## start Data records
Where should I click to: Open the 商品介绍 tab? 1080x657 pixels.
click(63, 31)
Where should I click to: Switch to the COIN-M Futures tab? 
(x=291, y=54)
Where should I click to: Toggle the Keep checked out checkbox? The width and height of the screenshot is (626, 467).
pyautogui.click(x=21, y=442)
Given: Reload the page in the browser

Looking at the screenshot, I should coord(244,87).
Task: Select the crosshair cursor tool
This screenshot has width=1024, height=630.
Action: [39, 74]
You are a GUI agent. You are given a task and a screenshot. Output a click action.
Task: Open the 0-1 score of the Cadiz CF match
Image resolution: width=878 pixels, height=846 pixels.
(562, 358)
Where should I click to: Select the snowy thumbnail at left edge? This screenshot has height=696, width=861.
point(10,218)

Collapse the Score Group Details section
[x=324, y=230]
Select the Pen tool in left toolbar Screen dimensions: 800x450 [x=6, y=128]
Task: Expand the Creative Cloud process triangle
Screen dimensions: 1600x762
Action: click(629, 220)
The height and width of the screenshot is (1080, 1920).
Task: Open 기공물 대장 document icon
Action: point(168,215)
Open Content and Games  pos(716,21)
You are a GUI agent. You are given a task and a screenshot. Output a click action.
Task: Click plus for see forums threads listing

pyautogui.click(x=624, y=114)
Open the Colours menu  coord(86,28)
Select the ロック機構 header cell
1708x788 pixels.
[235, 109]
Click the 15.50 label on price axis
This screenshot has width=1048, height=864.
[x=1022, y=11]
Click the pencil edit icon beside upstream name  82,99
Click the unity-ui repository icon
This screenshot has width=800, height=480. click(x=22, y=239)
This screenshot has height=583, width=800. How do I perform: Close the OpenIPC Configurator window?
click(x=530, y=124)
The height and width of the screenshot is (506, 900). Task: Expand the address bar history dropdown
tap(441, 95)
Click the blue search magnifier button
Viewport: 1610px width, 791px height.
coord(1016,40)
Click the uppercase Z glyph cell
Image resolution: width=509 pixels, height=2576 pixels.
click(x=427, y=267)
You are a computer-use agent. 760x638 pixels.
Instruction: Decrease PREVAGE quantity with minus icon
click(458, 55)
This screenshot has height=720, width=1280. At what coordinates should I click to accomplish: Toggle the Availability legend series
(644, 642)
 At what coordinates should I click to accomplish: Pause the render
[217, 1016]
## end Data records
[What is required]
Lay out the records as a two-column CSV with the header input,output, starting with the line containing "Given: Reload the page in the browser" and going on through the line containing "point(10,218)". Give one row per record, with its text under input and its answer under output, each as a single quoted field with line breaks replaced by spaces.

[Output for this exercise]
input,output
"Given: Reload the page in the browser","Looking at the screenshot, I should coord(244,87)."
"Task: Select the crosshair cursor tool This screenshot has width=1024, height=630.","Action: [39, 74]"
"You are a GUI agent. You are given a task and a screenshot. Output a click action. Task: Open the 0-1 score of the Cadiz CF match Image resolution: width=878 pixels, height=846 pixels.","(562, 358)"
"Where should I click to: Select the snowy thumbnail at left edge? This screenshot has height=696, width=861.","point(10,218)"